The Israeli scholar Joseph Heinemann has written a trenchant analysis of this statement, which he describes as “striking in its radicalism”.  In his reading, the song the angels wanted to sing was not a song of triumph like that of the Israelites, but rather their regular praises of God, part of their ordinary daily responsibilities: even the customary angelic worship was suspended under the circumstances as inappropriate when human beings—though the enemy—were dying.

Heinemann notes that this statement appears only in the Babylonian Talmud, in the context of homiletical introductions to the reading of the Scroll of Esther. He provides evidence that the view of most Palestinian scholars was far more hostile toward the Gentiles. Indeed, he argues that the original Palestinian form of the statement pertained to the Israelites in a time of peril and distress at the shores of the sea before the parting of the waters, and that the Babylonian preacher apparently transformed it to mean something quite different from its original meaning. Why? Because Jews living in the Diaspora were sensitive to how their texts sounded to non-Jews.

Purim was a problematic holiday for Jews living in the Persian Empire, as Pesach was problematic for Jews living in Alexandria. In quoting the statement about God’s rebuke to the ministering angels, the Babylonian preacher was warning his people that despite the last chapters of the Book of Esther, they should not celebrate the massacre of Persians.

This is not a matter of “What will the Gentiles think?” that Zionists sometimes disdainfully dismiss as characteristic of an exile mentality. We want Christians to be aware that when they read negative language in their Scripture describing the Pharisees and the Jews of Jerusalem, we hear those passages talking about us. It is not that they will change their Gospels, or that we will change the Shirat ha-Yam, or the end of the Book of Esther.

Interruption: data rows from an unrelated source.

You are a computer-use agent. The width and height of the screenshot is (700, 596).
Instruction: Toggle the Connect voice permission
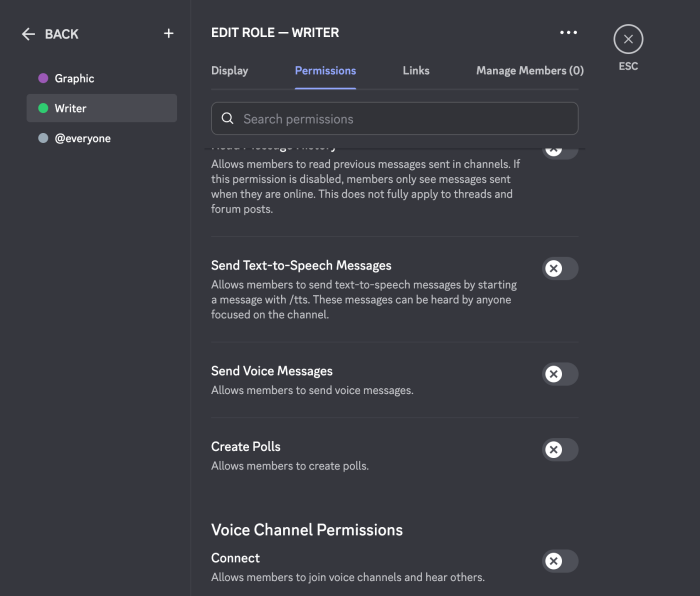[560, 561]
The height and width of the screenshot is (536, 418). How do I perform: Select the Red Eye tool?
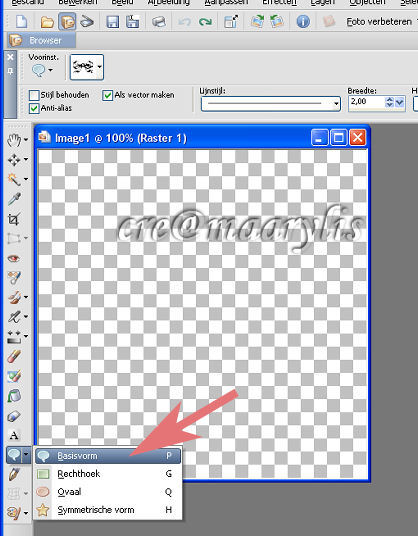[14, 258]
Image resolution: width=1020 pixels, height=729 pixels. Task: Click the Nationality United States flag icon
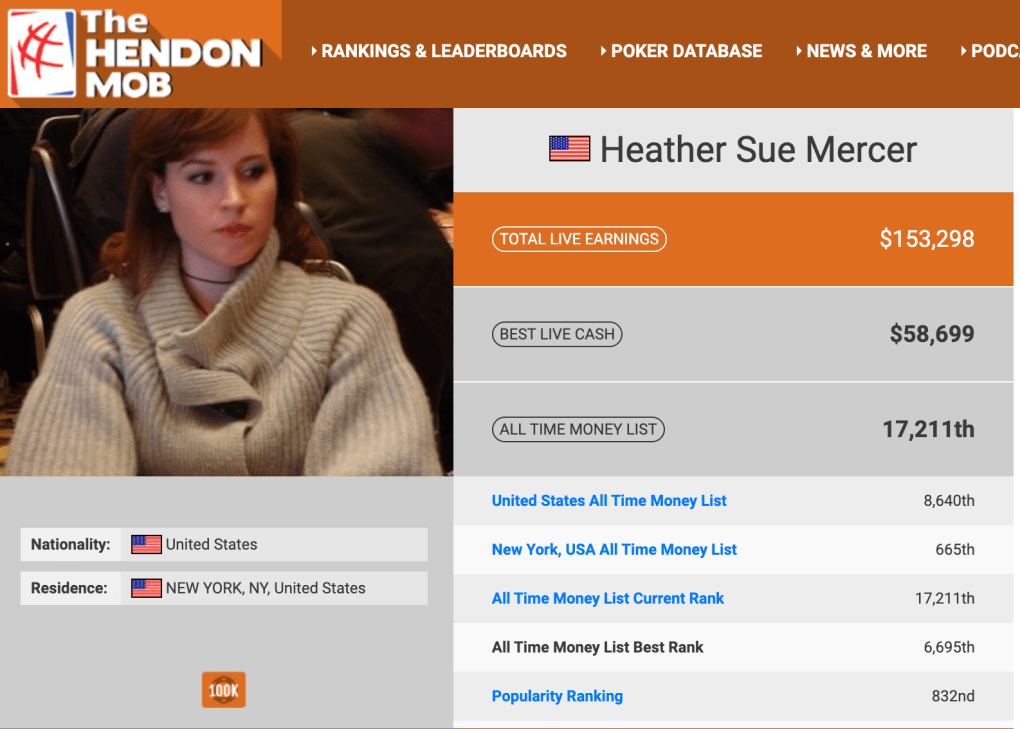coord(146,544)
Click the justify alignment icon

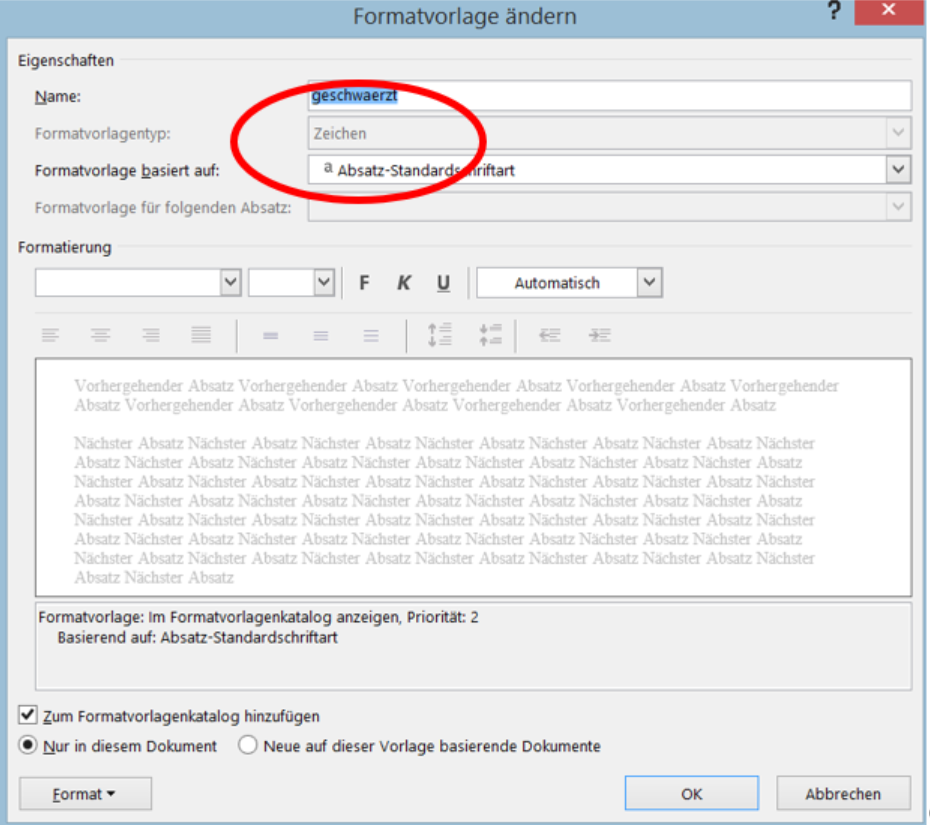coord(201,336)
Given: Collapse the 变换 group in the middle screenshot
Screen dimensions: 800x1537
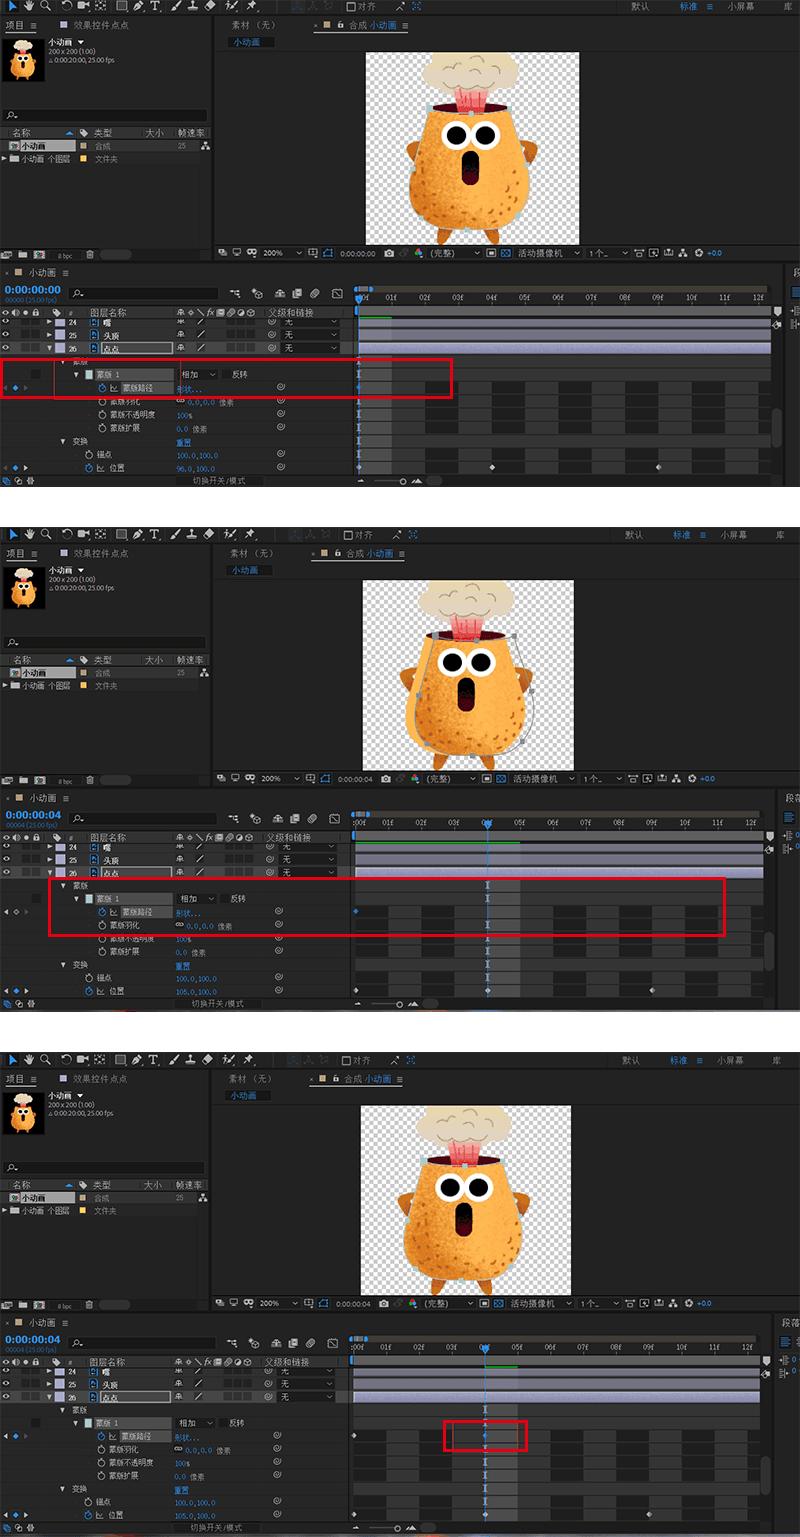Looking at the screenshot, I should tap(63, 965).
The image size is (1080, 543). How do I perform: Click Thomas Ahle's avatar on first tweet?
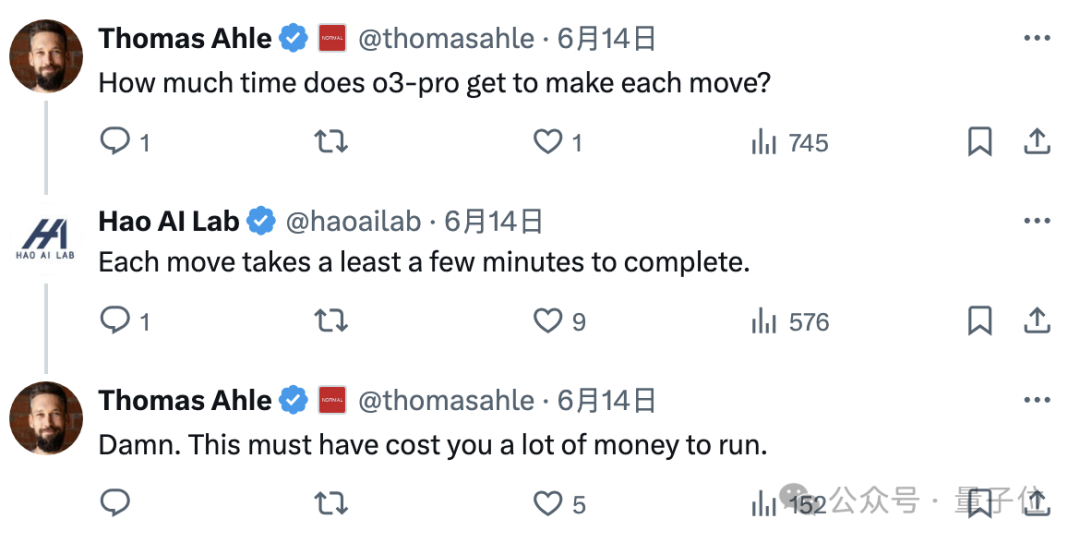pos(45,56)
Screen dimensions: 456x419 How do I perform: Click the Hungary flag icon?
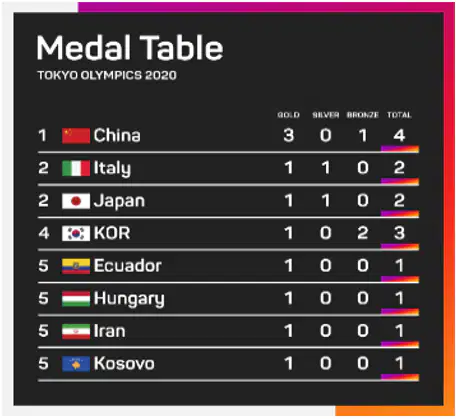[76, 299]
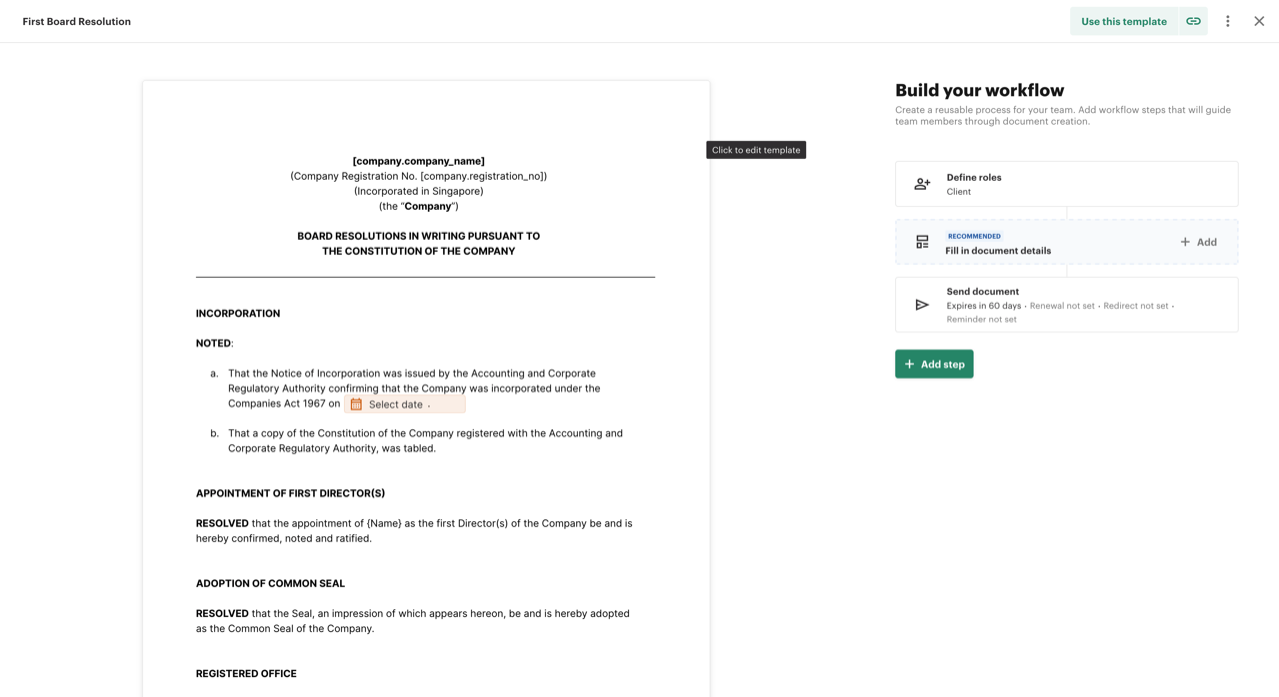Click the Fill in document details form icon

[x=922, y=242]
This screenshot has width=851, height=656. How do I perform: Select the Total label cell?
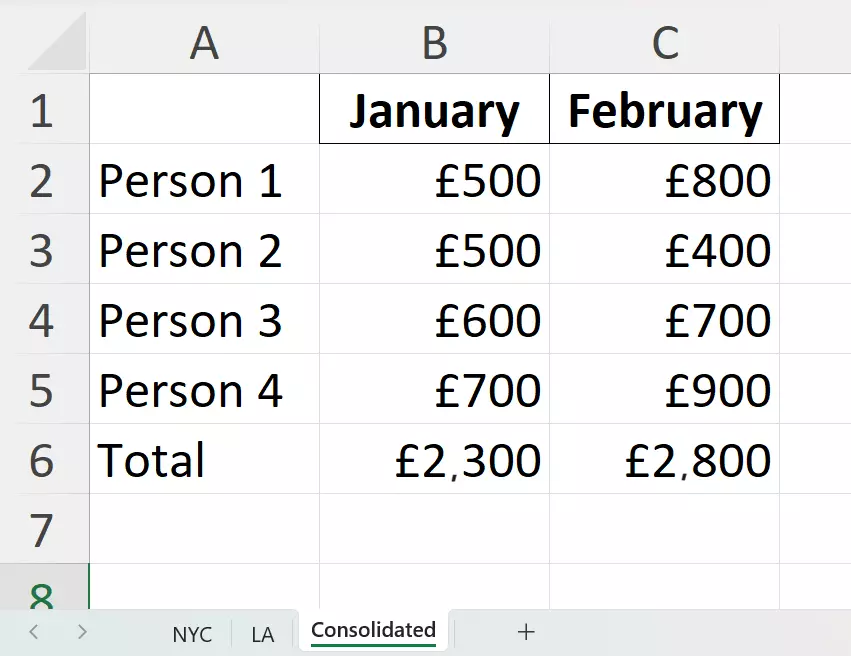pos(204,461)
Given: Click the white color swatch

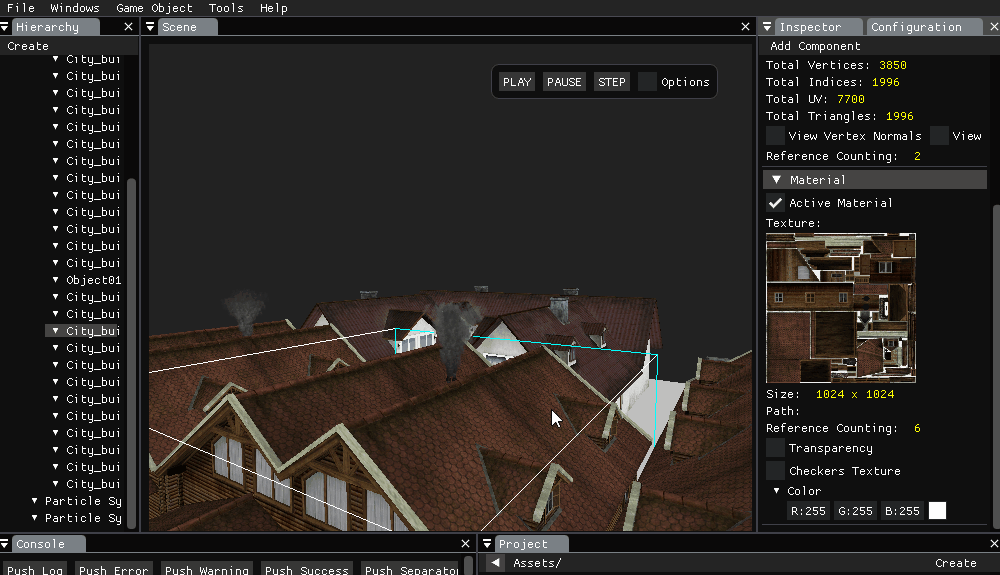Looking at the screenshot, I should pyautogui.click(x=937, y=511).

Rather, it is that we should all read our familiar texts with sensitivity to what may cause pain to our neighbours.

The triumphant exultation of Shirat ha-Yam must indeed be balanced by the radical assertion of God’s rebuke to the ministering angels at the destruction of the enemies of Israel: “My creatures are drowning in the sea, and you would sing a song?!”  


 

1 Joseph Heinemann, Aggadot ve-Toledoteihen (Jerusalem: Keter, 1974), pp. 175–79.